Lord’s Day 2
Q4. What does God's law require of us?
Christ teaches us this in a summary in Matthew 22:37–40: "You shall love the Lord your God with all your heart, and with all your soul, and with all your mind. This is the great and first commandment. And a second is like it, You shall love your neighbor as yourself. On these two commandments depend all the law and the prophets."
Scripture Proofs — King James Version
Deuteronomy 6:5
“And thou shalt love the LORD thy God with all thine heart, and with all thy soul, and with all thy might.”
Leviticus 19:18
“Thou shalt not avenge, nor bear any grudge against the children of thy people, but thou shalt love thy neighbour as thyself: I am the LORD.”
Commentary — Zacharias Ursinus (1616)
Christ rehearses the substance of the law in Matt. 22:37, and in Luke 10:27, from Deut. 6:5, and Levit. 19.
8. He explains what is meant by that declaration: "Cursed be he that confirmeth not all the words of this law to do them;" that is, he who does not love God with all his heart, with all his soul, with all his mind, and with all his strength, and his neighbor as himself.

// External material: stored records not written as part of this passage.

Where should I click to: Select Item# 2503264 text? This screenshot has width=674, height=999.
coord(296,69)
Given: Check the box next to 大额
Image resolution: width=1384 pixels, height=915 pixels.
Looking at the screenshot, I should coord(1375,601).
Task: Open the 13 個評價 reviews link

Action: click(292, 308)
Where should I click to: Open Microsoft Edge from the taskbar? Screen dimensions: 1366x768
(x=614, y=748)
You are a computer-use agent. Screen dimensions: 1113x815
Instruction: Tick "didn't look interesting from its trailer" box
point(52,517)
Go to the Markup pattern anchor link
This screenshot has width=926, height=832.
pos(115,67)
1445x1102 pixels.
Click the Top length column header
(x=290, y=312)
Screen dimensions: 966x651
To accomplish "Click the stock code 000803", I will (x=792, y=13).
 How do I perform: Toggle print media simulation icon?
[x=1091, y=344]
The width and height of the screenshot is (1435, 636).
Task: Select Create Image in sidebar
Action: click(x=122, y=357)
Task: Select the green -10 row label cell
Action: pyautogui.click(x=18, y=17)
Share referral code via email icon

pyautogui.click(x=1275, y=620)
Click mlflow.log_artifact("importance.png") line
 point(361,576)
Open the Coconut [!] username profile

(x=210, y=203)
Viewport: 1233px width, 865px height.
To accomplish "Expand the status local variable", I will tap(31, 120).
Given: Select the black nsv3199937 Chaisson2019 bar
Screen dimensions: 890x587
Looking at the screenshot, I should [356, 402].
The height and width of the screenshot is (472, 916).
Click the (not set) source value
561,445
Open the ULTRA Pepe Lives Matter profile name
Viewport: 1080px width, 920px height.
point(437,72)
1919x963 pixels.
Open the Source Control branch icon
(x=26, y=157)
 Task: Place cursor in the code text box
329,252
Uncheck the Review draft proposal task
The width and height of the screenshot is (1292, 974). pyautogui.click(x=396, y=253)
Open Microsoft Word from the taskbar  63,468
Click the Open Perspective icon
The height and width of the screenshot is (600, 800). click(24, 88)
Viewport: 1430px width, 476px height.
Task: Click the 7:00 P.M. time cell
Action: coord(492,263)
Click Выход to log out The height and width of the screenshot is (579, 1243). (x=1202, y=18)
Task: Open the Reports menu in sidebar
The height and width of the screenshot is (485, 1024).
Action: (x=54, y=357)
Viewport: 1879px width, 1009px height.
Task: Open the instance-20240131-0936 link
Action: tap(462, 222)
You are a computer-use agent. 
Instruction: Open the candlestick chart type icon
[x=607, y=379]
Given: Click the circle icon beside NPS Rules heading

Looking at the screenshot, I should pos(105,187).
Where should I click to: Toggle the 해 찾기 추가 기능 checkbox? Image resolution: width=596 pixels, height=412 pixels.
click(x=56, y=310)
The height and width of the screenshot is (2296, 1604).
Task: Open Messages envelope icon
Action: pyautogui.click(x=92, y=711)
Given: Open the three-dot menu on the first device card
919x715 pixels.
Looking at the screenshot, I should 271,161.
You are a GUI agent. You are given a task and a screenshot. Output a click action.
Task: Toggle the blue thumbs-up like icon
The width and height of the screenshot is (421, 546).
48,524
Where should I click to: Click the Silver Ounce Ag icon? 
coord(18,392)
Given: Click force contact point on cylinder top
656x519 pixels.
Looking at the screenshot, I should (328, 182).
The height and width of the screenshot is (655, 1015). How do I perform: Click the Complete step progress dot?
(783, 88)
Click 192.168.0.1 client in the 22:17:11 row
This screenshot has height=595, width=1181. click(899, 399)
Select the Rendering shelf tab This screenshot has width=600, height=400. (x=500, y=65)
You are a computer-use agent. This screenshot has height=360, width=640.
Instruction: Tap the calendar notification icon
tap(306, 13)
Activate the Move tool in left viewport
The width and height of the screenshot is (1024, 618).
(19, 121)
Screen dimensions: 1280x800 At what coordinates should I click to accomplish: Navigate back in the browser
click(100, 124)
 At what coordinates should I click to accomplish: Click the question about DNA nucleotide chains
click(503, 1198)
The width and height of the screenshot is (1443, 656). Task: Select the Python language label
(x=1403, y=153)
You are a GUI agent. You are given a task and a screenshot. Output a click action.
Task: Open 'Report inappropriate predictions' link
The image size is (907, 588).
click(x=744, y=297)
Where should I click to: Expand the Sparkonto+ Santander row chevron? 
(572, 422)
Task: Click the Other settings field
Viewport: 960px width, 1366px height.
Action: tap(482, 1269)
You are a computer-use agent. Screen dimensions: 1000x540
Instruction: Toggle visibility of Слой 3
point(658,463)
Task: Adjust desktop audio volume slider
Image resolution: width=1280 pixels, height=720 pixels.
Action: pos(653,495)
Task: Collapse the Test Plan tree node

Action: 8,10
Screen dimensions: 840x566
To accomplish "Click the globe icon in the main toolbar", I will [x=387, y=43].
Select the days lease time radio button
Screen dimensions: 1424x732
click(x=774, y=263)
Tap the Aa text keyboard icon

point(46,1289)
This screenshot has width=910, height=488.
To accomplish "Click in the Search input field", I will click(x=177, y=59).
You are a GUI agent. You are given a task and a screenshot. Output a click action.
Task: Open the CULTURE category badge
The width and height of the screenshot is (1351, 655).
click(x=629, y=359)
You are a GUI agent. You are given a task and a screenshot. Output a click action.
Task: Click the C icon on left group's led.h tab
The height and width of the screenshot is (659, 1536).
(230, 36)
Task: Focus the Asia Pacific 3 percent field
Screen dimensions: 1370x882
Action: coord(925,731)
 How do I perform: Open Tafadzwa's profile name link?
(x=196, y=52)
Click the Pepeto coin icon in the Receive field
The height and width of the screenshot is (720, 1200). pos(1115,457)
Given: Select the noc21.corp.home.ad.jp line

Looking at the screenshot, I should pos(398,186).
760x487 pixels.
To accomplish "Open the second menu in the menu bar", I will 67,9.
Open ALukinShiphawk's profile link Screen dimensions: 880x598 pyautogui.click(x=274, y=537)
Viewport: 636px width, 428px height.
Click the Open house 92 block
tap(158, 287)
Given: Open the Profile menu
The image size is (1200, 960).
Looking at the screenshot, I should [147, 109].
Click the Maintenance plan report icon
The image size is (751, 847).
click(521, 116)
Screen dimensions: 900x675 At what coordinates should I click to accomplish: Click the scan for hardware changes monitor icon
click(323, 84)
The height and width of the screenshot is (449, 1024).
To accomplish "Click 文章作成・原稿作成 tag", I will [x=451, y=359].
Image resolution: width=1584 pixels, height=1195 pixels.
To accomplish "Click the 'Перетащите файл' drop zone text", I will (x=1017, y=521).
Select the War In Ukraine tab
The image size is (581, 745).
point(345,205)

These several parts must be explained more fully.
"Thou shalt love the Lord thy God." To love God with the whole heart, is, upon a due acknowledgment of his infinite goodness, reverently to regard and esteem him as our highest good, to love him supremely, to rejoice and trust in him alone, and to prefer his glory to all other things, so that there may not be in us the least thought, inclination, or desire for anything that might be displeasing to him; yea, rather to be willing to suffer the loss of all things that may be dear to us, or to endure the heaviest calamity, than that we should be separated from communion with him, or offend him in the smallest matter, and lastly, to direct all this to the end that he alone may be glorified by us.